INSTRUÇÕES E REQUISITOS: De acordo com o texto sobre os gastos europeus com defesa, a quanto chegaram aproximadamente os gastos militares dos países da União Europeia em 2024?

TRECHO FORNECIDO:
========================================

Nos últimos meses, lideranças europeias intensificaram o discurso e os planos de ampliar significativamente os gastos com defesa e a produção de armas no continente — em resposta direta às crescentes tensões com a Rússia, à aparente reorientação dos EUA na OTAN e às lições duras extraídas do apoio à Ucrânia. Entretanto, essa ambição esbarra em questões complexas: orçamentárias, estruturais, políticas e industriais.
Entre 2021 e 2024, os gastos militares dos países da União Europeia cresceram em mais de 30%, passando de €214 bilhões para aproximadamente €326 bilhões — quase 1,9% do PIB do bloco, com previsão de ultrapassar os 2,0% em 2025. Parte significativa desse montante (30%) foi direcionada para investimento em equipamentos, avaliados em cerca de €102 bilhões em 2024. O crescimento é especialmente expressivo em alguns países: a Bélgica planeja elevar os gastos para 2% do PIB até meados de 2025; a Dinamarca passou de 2,4% para 3,0%; enquanto a França estendeu seu orçamento militar de €295 bilhões para €413 bilhões entre 2019 e 2025.

========================================

MATERIAL COLETADO:
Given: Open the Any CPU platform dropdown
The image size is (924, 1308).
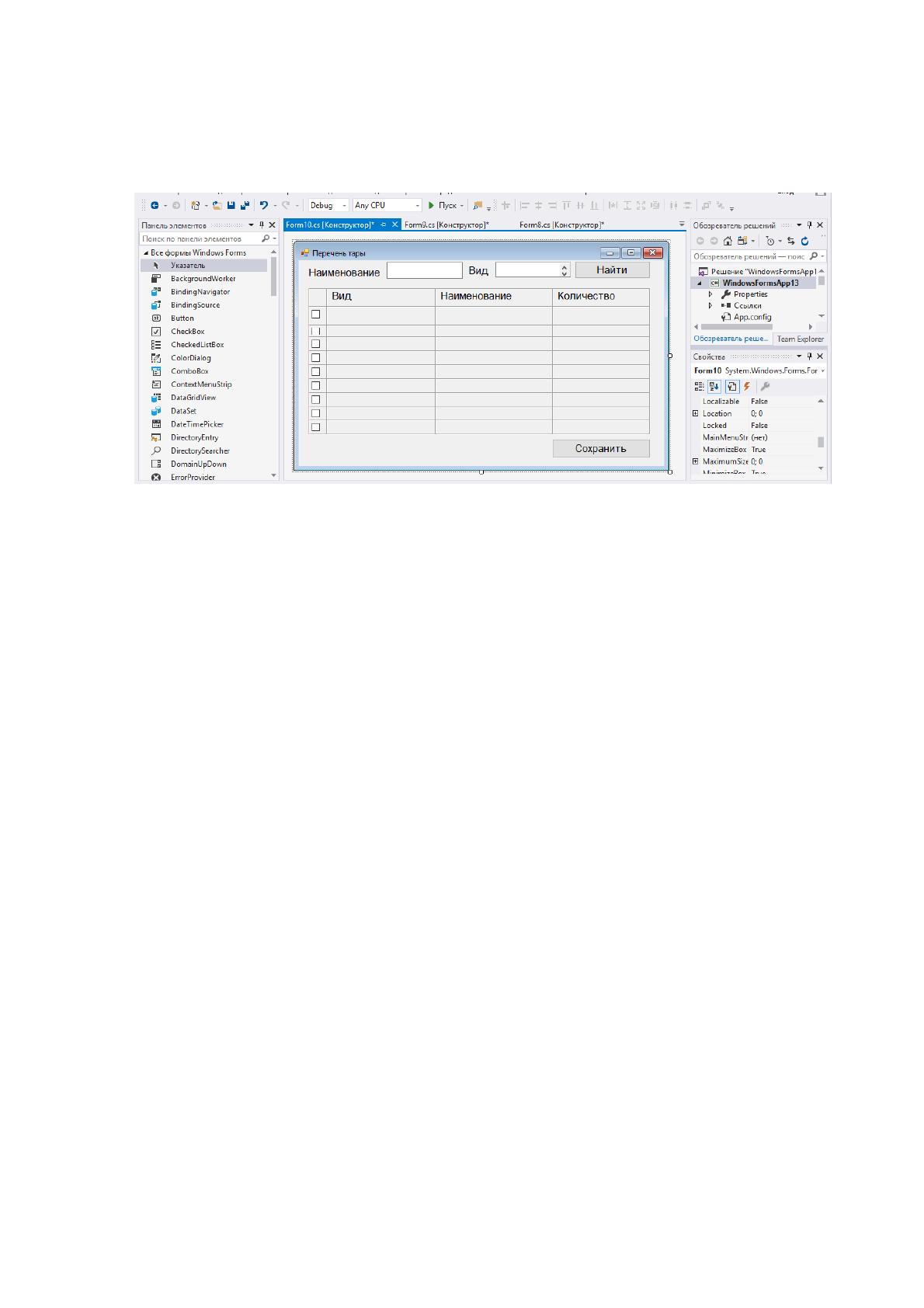Looking at the screenshot, I should coord(387,206).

========================================

EXERCÍCIO CONCLUÍDO: Aproximadamente €326 bilhões.